June 15, 2005 Peugeot has announced its intentions to win at the famous Le Mans 24 Hours race, in a diesel powered vehicle featuring Peugeot HDi technology. The vehicle, to be developed in 2006 will also be equipped with a diesel particulate filter system. When Peugeot announced its intention to withdraw from the World Rally Championship at the end of 2005 (it currently leads the manufacturers title), the company was determined to pursue its policy of competing at the highest level and decided on this innovative objective. The promotion of deisel as economical, low emmission and high performance is obviously in vogue at present as this announcement follows closely on Mercedes Benz’ remarkable 100,000 mile record using Mercedes E 320 CDI diesel vehicles and running them at 140 miles per hour for days to average 40mpg. Now what we need is an electric racing class.
"This is an extremely stimulating new challenge and I am convinced it will generate considerable interest throughout our staff and across our sales networks. I hope this ambitious yet completely achievable project will provide us with a fresh opportunity to demonstrate our ability to win," declared Frédéric Saint-Geours, Managing Director of Automobiles Peugeot.
The company’s rich motor racing history has seen it compete actively in world class motor sport series, and its accomplished record features a long list of wins and titles, both in rallying and in circuit racing across the globe.
When Peugeot announced its intention to withdraw from the World Rally Championship at the end of 2005, the company was determined to pursue its policy of competing at the highest level and has decided on an innovative objective: victory in the celebrated Le Mans 24 Hours with a diesel-powered car.
The Le Mans 24 Hour endurance race has always stood out as a test-bed when it comes to validating technological developments that inevitably benefit road cars of the future.
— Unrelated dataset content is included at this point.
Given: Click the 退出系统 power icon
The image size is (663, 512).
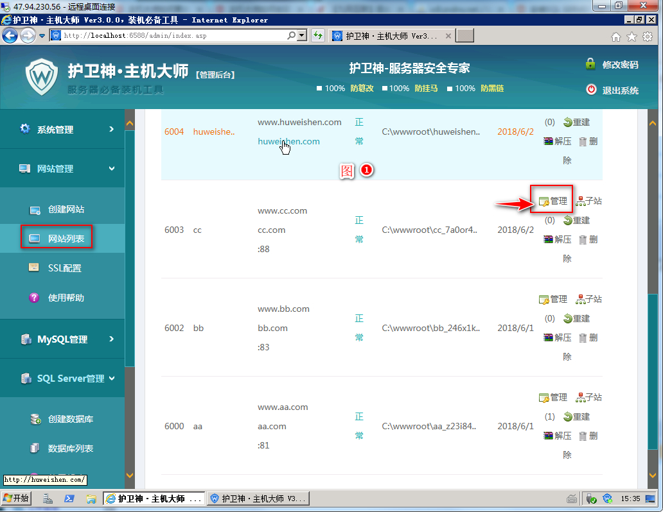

It is also a race that enjoys outstanding media attentions and last year's event, which attracted a crowd of more than 200,000 spectators, was broadcast to 228 million television viewers worldwide.
While this new programme will focus on the great French endurance classic, it will also take in the five rounds of the Le Mans Endurance Series (Spa, Monza, Silverstone, Nürburgring and Istanbul).
Once the programme's feasibility has been confirmed in the early part of 2006, Peugeot Sport will begin development work on the chassis and HDi engine in close collaboration with the universally recognised diesel technology expertise of PSA’s Engineering Department.
The new car will run for the first time at the end of 2006, with the car competing for the first time in 2007.